According to Dr Kakar, the pressures to meet targets and please superiors have compromised India’s TB related data. “DOTS unit supervisors are contract employees, with a target of 85 per cent cure rate,” he says. From experience, Dr Kakar believes that a significant number of quarterly reports from India’s 3,000 DOTS centres are fudged to show the targets have been met. “A report with a smaller cure rate is sent back with harsh words that the supervisor isn’t doing their job well,” Dr says, by way of an explanation. The reports from the centres are sent to the state TB officer, then the central health ministry and, finally, they end up in the WHO’s global TB report.

Dr Kakar lays the blame at the WHO's door at well. “They have 87 consultants in India. How did they not know India’s figures were wrong before last year’s Global Report?” he asks. “In fact, how could WHO have recommended the thrice weekly regimen in 1997 at all?”

Now, though, the good doctor can take heart from that some things seem to be rolling.
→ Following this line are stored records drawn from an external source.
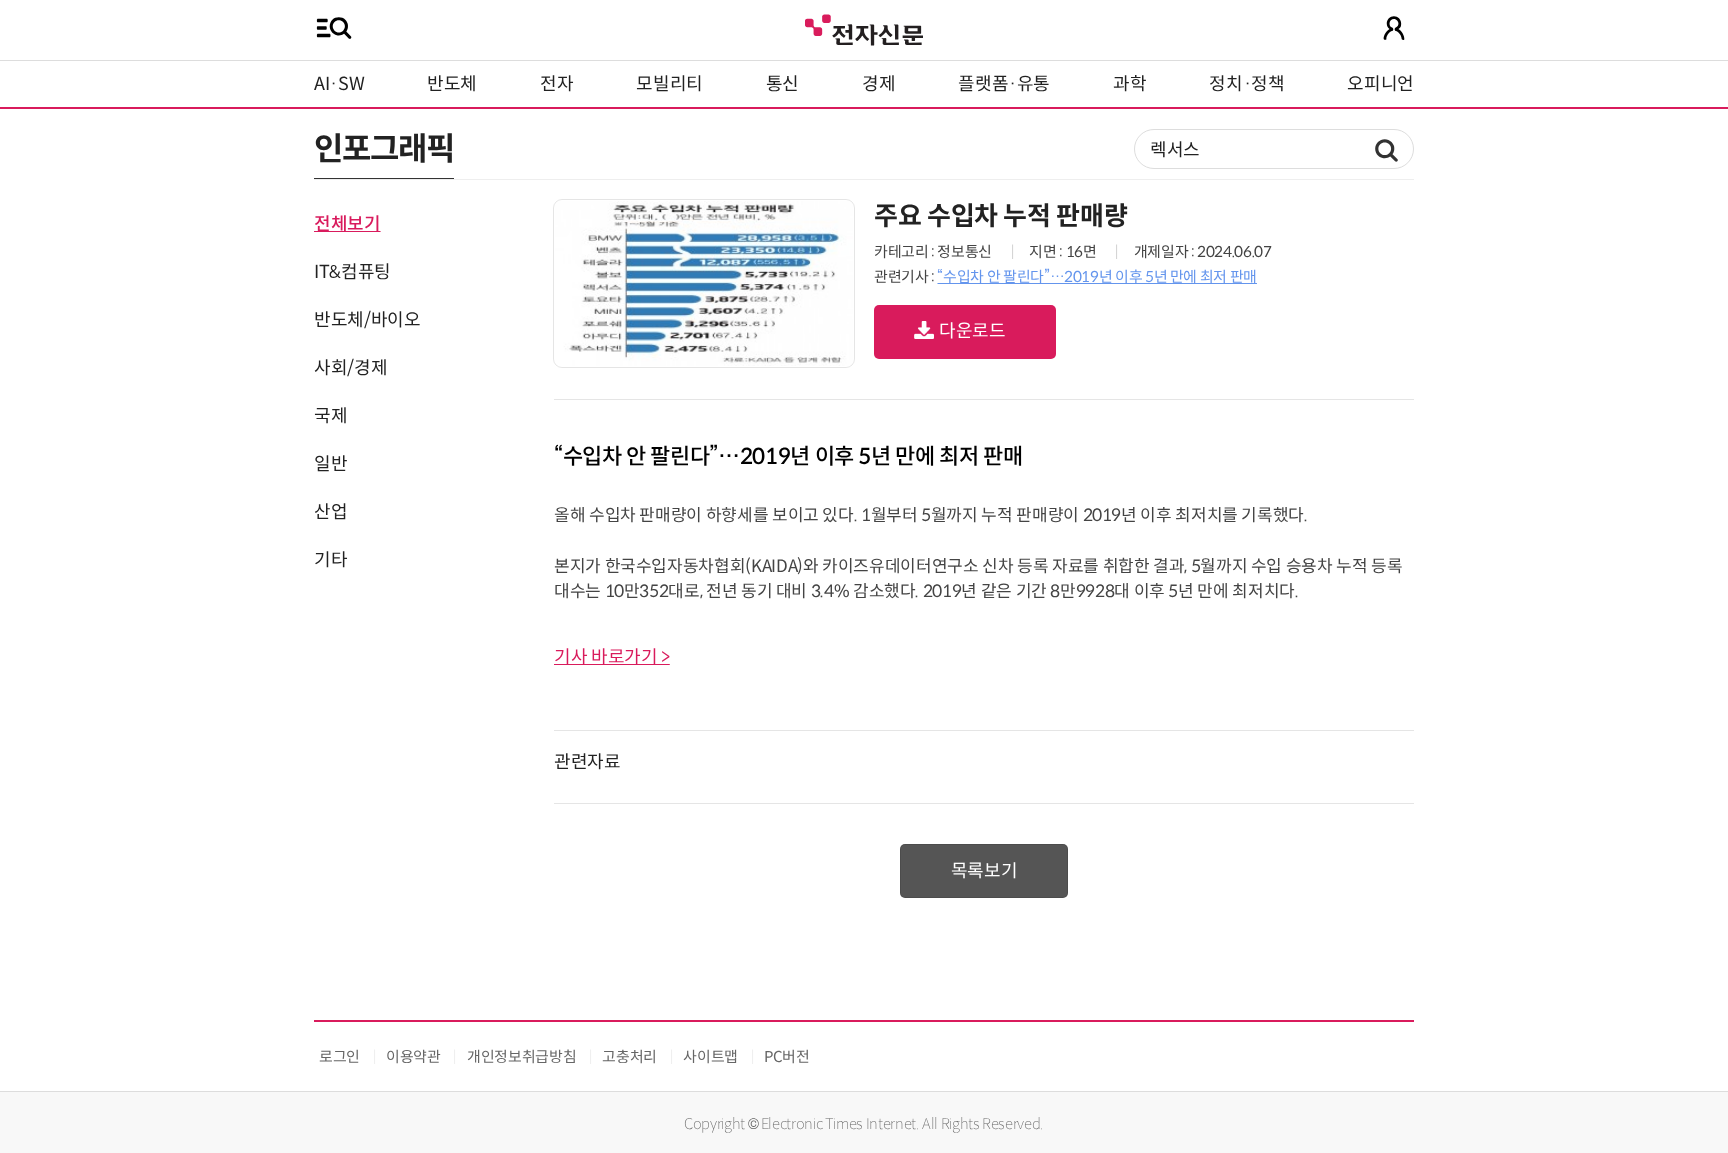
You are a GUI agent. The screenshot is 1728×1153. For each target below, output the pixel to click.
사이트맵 (710, 1056)
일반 (330, 464)
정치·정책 (1246, 84)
In nine months, the government is bound to introduce the daily DOTS programme, which will administer the same combination of medicines, namely Ethambutol Isoniazid Rifampicin Pyrazinamide. And in the wake of the high court ruling and criticism from health researchers and activists of the rigidity of the domicile rule, the Bedaquiline regimen will be expanded to 70 centres by end 2017 from six now.

As the government expands its Bedaquiline programme, it's being pressed by patients and public health activists – a group of activists sent the latest petition on 27 January – to bring in Delamanid as well under the RNTCP. Otsuka has not provided the medicine for compassionate use in India yet.

Then, there is the TB Consortium led by the Indian Council of Medical Research. Dr Swaminathan, who is also director general of the ICMR, says the consortium brings together government bodies, educational institutes, international agencies, private practitioners and pharma companies to fight TB in “mission mode”. It will replace the current BCG vaccine, which cannot be used for immuno-compromised patients.

Although drones carrying diagnostic kits to and from remote places – as demonstrated by scientists working in Mozambique at a press conference called by the consortium – are unlikely to be part of the TB fighting arsenal in India, advanced diagnostic technology could hit the market within a year. More important, Dr Swaminathan says, India’s version of the GeneXpert TB test is set to replace the microscopy sputum test, which is known to yield false results.

On another front, BRICS, a grouping of emerging economies of which India is a member, has signed a declaration to coordinate on TB control. But health ministry officials point out that rolling out such multilateral arrangements and sorting out their funding takes years. So, for now, the only hope is for India to ramp up research, particularly in the field of treating drug resistance, and strengthen the implementation of TB programmes through the consortium. That would, of course, require a funding push from Jaitley's government. Is it up to the task?